5. The automatic parent reel transfer device according to claim 4, characterized in that: a sliding block is arranged on the beam base; and the two longitudinal beams are provided with slideways for the sliding blocks to slide.

6. The automatic parent reel transfer device according to claim 5, characterized in that: the X-axis driving device comprises a first X-axis driving device and a second X-axis driving device which are respectively arranged at two ends of the cross beam; the first X-axis driving device and the second X-axis driving device are respectively connected with and control the motion of the beam bases at the two ends of the beam.

7. The automatic parent reel transfer device according to claim 6, characterized in that: the first X-axis driving device is a first X-axis servo motor, and the second X-axis driving device is a second X-axis servo motor; the first Y-axis driving device is a first Y-axis servo motor, and the second Y-axis driving device is a second Y-axis servo motor; the first Z-axis driving device is a first Z-axis servo motor, and the second Z-axis driving device is a second Z-axis servo motor.

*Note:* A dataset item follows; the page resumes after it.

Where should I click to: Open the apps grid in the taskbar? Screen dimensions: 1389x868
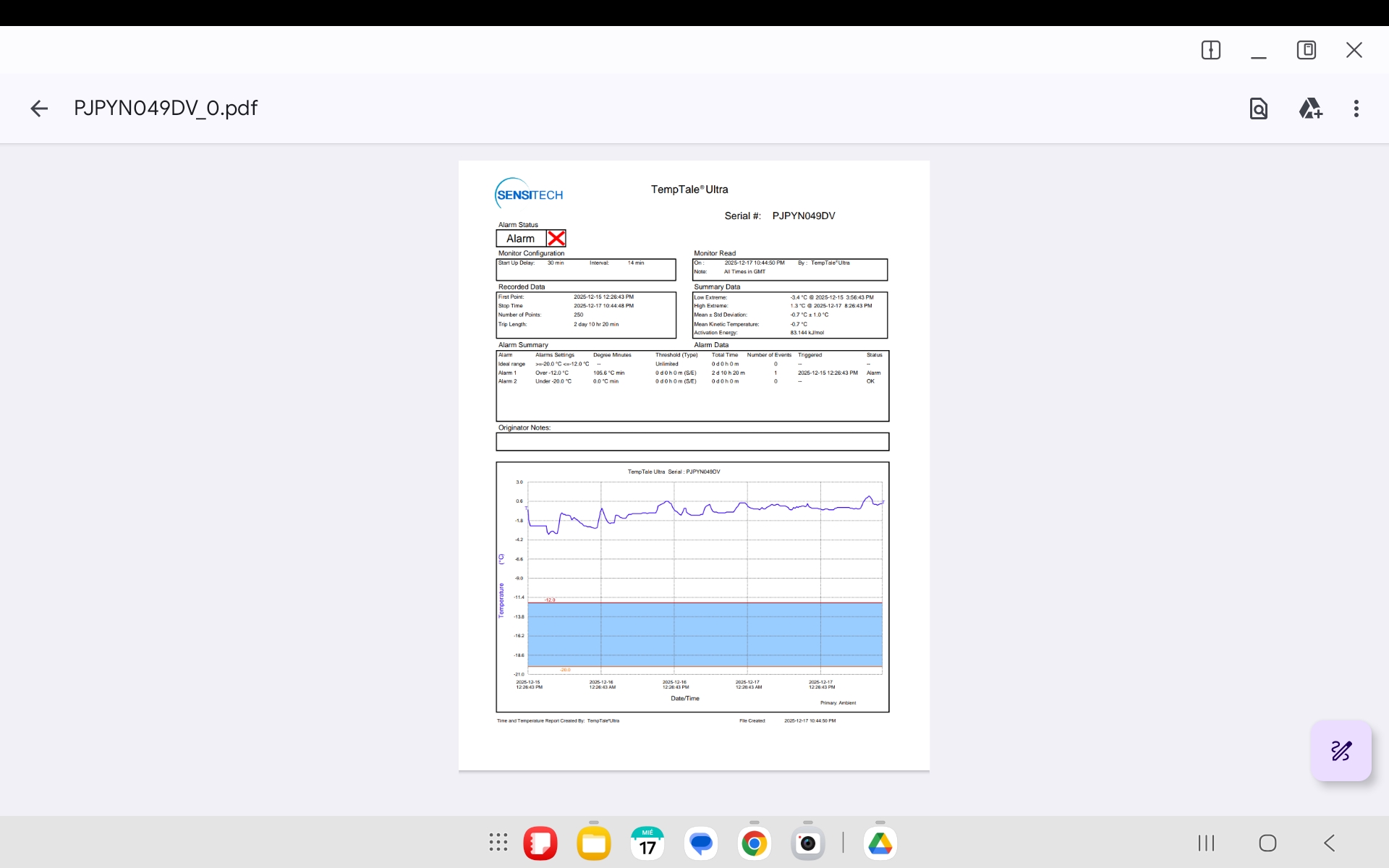tap(498, 843)
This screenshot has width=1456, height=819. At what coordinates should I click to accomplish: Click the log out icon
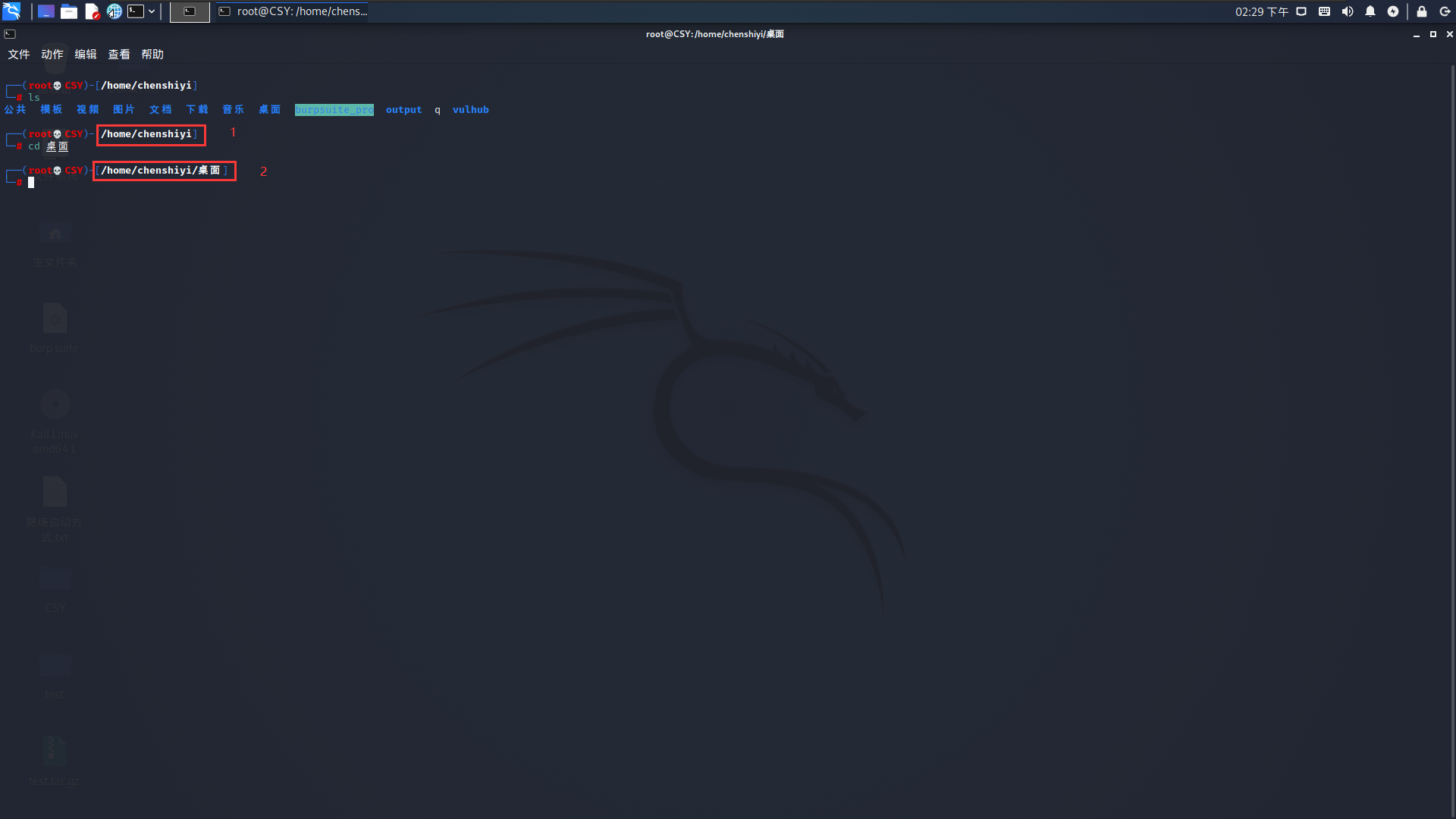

8. The automatic parent roll conveying device according to any one of claims 2 to 7, characterized in that: the cross beam is provided with a chain, a first arm fixing seat and a second arm fixing seat;

the first manipulator is fixed on the cross beam by the first manipulator fixing seat; the second mechanical arm is fixed on the cross beam by the second arm fixing seat;

the first arm fixing seat is provided with a first chain wheel meshed with the chain, and the second arm fixing seat is provided with a second chain wheel meshed with the chain; the first Y-axis driving device is connected with and controls the rolling of the first chain wheel; the second Y-axis driving device is connected with and controls the rolling of the second chain wheel;

the beam is further provided with a sliding track, and the first arm fixing seat and the second arm fixing seat are respectively provided with rolling wheels which slide along the sliding track.

9. The automatic parent reel transfer device according to claim 8, characterized in that: a first chain belt and a second chain belt are respectively and fixedly arranged on the first mechanical arm and the second mechanical arm; a third chain wheel and a fourth chain wheel are respectively arranged on the first arm fixing seat and the second arm fixing seat; the first chain belt is meshed with the third chain wheel to drive the first mechanical arm to move up and down; the second chain belt is meshed with the fourth chain wheel to drive the second mechanical arm to move up and down;

a first sliding rail in the Z-axis direction is arranged on the first mechanical arm, and a second sliding rail in the Z-axis direction is arranged on the second mechanical arm;

a first sliding block matched with the first sliding rail is arranged on the first arm fixing seat; a second sliding block matched with the second sliding rail is arranged on the second arm fixing seat;

the first Z-axis driving device is connected with and controls the third chain wheel to rotate so as to drive the first slide rail to move upwards and slide in the Z-axis direction by taking the first slide block as a reference;

and the second Z-axis driving device is connected with and controls the fourth chain wheel to rotate so as to drive the second slide rail to move upwards and slide in the Z-axis direction by taking the second slide block as a reference.

10. The automatic parent reel transfer device according to claim 9, characterized in that: the bottom ends of the first mechanical arm and the second mechanical arm are respectively provided with a first axial rod and a second axial rod which are transverse; the first axis rod and the second axis rod are arranged oppositely; when the paper winding device works, the first axle center rod and the second axle center rod are respectively inserted into the axle center holes of the raw paper winding drums.